DeJongh, J., H.J. Verhaar, and J.L. Hermens, A quantitative property-property relationship (QPPR) approach to estimate in vitro tissue-blood partition coefficients of organic chemicals in rats and humans. Arch Toxicol, 1997. 72(1): p. 17-25.

Meulenberg, C.J. and H.P. Vijverberg, Empirical relations predicting human and rat tissue:air partition coefficients of volatile organic compounds. Toxicol Appl Pharmacol, 2000. 165(3): p. 206-16.
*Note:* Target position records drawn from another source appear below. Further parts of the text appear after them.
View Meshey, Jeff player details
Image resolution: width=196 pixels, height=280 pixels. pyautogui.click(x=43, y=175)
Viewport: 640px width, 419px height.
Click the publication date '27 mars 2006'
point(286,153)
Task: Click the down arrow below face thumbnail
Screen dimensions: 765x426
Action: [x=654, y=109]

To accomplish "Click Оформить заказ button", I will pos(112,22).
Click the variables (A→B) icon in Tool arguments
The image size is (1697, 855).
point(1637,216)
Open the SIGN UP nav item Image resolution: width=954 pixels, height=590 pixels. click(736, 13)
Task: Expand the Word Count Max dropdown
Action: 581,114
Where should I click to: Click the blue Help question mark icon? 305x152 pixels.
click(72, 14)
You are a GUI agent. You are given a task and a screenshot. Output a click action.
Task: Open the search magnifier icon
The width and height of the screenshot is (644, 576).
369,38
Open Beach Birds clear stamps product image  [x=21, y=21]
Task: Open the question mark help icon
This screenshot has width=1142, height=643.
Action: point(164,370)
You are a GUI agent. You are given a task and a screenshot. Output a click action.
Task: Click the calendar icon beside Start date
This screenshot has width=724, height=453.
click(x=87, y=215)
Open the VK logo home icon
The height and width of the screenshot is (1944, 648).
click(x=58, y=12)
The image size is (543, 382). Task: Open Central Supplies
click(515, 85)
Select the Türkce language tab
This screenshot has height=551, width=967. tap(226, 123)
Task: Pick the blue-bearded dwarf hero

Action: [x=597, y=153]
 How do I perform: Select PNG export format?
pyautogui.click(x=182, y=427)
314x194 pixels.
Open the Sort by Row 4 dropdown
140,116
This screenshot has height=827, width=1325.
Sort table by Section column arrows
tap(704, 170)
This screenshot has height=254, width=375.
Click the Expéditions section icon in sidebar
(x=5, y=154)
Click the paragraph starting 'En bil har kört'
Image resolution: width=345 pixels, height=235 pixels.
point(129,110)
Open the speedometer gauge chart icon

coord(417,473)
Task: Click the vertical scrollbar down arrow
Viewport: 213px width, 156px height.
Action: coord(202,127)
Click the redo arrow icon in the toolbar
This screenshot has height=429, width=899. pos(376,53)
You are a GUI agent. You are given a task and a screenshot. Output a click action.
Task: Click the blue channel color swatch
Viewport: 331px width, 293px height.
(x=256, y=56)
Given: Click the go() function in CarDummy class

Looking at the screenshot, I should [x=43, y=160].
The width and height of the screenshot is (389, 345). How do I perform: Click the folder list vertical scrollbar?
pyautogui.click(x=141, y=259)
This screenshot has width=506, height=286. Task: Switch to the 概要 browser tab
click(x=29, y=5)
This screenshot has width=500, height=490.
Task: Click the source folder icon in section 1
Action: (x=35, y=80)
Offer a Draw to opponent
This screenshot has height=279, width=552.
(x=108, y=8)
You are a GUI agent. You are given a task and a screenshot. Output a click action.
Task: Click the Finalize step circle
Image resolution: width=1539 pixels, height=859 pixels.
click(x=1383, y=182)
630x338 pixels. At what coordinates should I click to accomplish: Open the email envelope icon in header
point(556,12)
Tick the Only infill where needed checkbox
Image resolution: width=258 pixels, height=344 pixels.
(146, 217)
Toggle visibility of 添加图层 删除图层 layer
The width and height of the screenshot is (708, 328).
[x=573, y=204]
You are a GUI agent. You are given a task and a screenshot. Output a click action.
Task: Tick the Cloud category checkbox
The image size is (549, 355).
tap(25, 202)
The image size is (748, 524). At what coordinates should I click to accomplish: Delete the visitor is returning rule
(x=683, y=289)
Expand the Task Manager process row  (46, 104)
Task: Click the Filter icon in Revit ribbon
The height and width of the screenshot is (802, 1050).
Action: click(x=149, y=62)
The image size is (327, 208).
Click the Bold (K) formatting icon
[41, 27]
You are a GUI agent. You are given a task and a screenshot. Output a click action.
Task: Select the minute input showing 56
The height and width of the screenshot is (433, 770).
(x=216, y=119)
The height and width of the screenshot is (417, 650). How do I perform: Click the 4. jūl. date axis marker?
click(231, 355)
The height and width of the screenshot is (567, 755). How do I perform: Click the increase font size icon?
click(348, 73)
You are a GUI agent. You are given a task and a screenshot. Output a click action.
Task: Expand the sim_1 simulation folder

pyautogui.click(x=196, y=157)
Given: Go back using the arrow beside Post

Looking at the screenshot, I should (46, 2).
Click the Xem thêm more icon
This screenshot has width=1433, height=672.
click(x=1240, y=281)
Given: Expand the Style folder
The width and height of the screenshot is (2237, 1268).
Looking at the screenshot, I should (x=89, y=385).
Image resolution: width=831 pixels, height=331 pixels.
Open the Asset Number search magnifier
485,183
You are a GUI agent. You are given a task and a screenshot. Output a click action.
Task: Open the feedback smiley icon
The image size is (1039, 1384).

Renwick A. G. (1993) Data-derived safety factors for the evaluation of food additives and environmental contaminants.Fd. Addit. Contam.10: 275-305.

Dow Corning Corporation (1984) Twenty Day Biochemical Oxygen Demand of Dimethylsilanediol with Bacterial Isolates Previously Exposed to Silicones

Clarke, N (2008). Trimethylsilanol (CAS No. 1066-40-6) Assessment of Ready Biodegradability; CO2 in Sealed Vessels (CO2 Headspace Test). Safepharm Laboratories Limited, Shardlow Business Park, Shardlow, Derbyshire, DE72 2GD. Report number: 2581/0002. Report date: 2008-10-14.